Associated diseases: the database has 1905 unique gene-disease associations and 500 unique PCOS-associated diseases. These diseases have been validated for their association with the genes/PCOS by reviewing the reference literature. The diseases are broadly divided into 18 categories. Reproductive (21%) and cardiac disorders (13%) feature in the top disease associations of PCOS.

Biochemical pathways and gene ontology terms: analysis of the validated genes revealed its association with 175 unique pathways and 1473 unique ontology terms. These data highlight the diverse biological role of the genes associated with PCOS; an observation which corroborates the known complexity and genetic heterogeneity of PCOS.

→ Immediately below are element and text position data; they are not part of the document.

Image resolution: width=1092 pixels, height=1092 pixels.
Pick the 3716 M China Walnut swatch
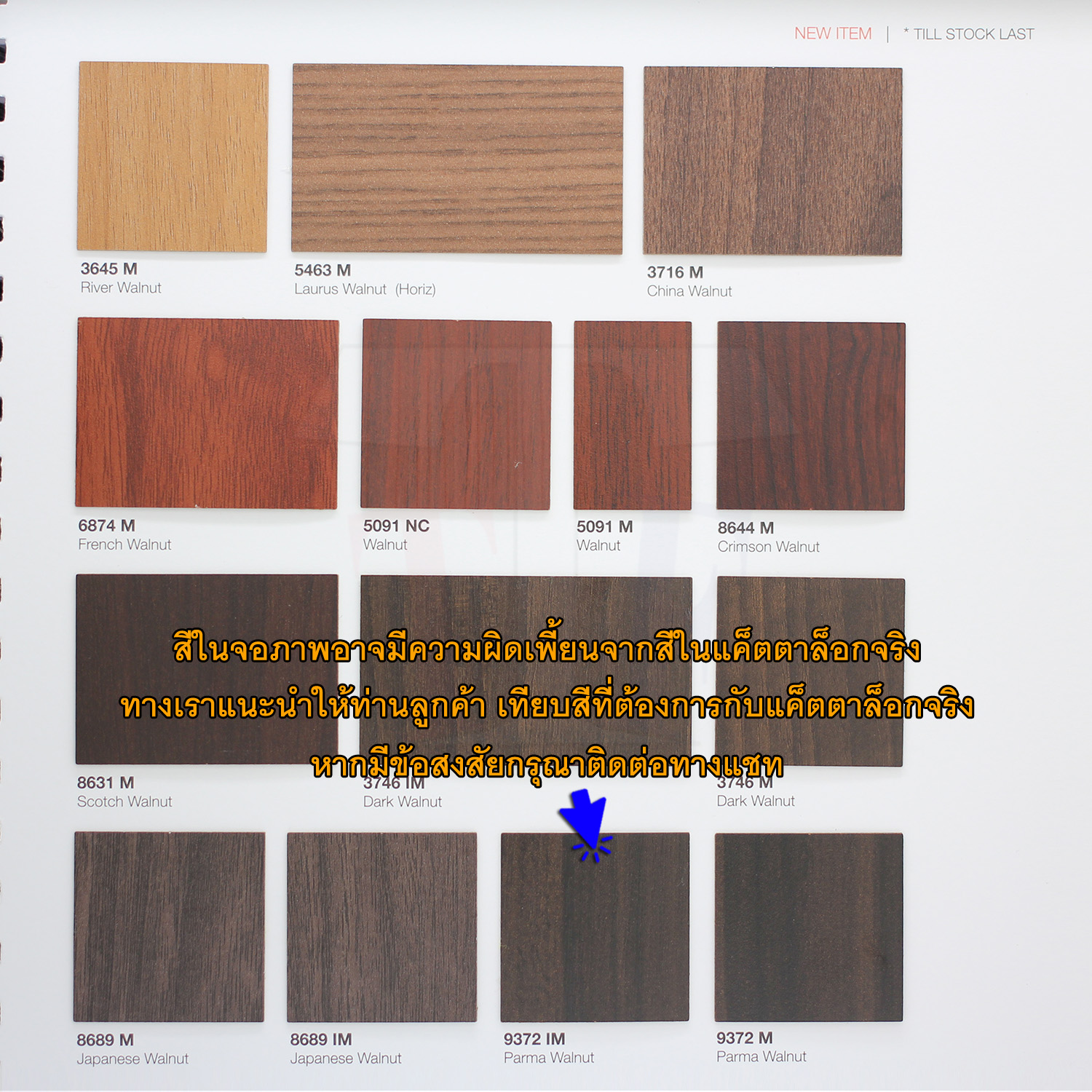click(x=772, y=161)
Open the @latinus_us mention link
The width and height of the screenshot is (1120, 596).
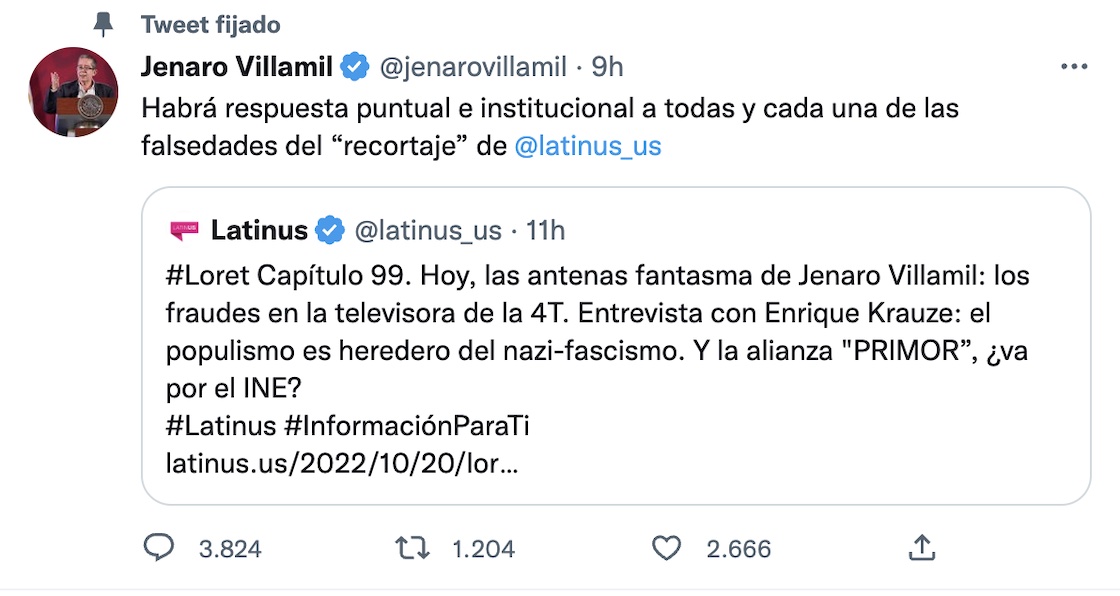(587, 146)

COMPARISON WITH EXISTING DATABASES

Few gene-based databases like GeneCards (22) and DisGeNET (24) provide information on genes and associated disorders. The information present in these databases is not entirely manually curated and derived from several primary and secondary databases. A curated data set of genes and associated diseases is essential to understand the pathophysiology of multi-factorial diseases. There are few disease-specific databases like EpilepsyGene (25), AutismKB (26) which are manually curated. However, till date no database exists with information on genes, their associated ontology terms, pathways and disorders for reproductive disorders like PCOS. In PCOSKB, we have made an attempt to integrate complete information on genes associated with PCOS. Each gene has been manually verified with reference literature for its role in PCOS and details of the study population have been incorporated in the database. Each gene-disease association present in the database has been manually curated with published literature.

CONCLUSION

Although there are few online databases catering to gene disease associations, there are no manually curated databases dedicated to PCOS that focuses on observed human gene-disease associations along with information on gene ontology terms and biochemical pathways. Clinicians and researchers can leverage the well-integrated information on molecular and clinical aspects of PCOS available in PCOSKB. PCOSKB would be updated annually.